Write out the lines below word for word, leaving out the pictures.
#### TASK DATA
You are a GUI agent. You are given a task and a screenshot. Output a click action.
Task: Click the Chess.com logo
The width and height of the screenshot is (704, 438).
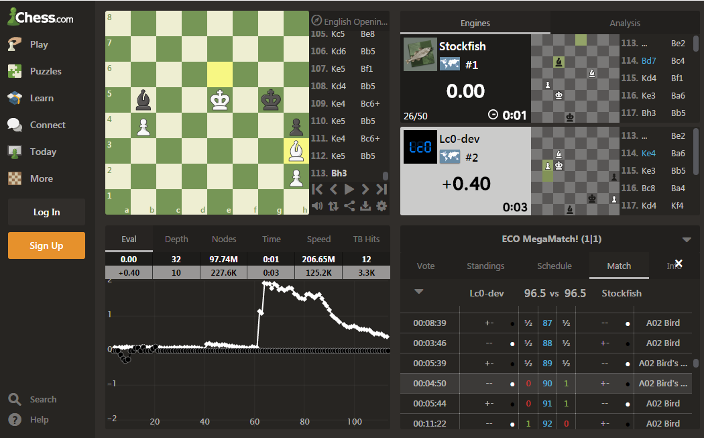point(40,18)
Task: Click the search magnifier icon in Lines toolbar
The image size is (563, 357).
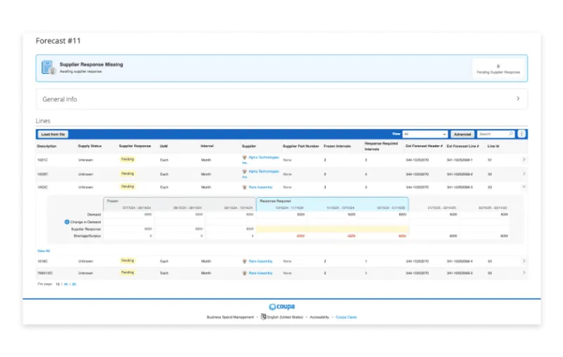Action: click(511, 134)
########
» **EXERCISE RESPONSE**:
You are a GUI agent. You are given a task and a screenshot. Output a click action.
Task: Click the Chess.com logo
The width and height of the screenshot is (704, 438).
point(40,18)
Task: Click the search magnifier icon in Lines toolbar
The image size is (563, 357).
Action: click(511, 134)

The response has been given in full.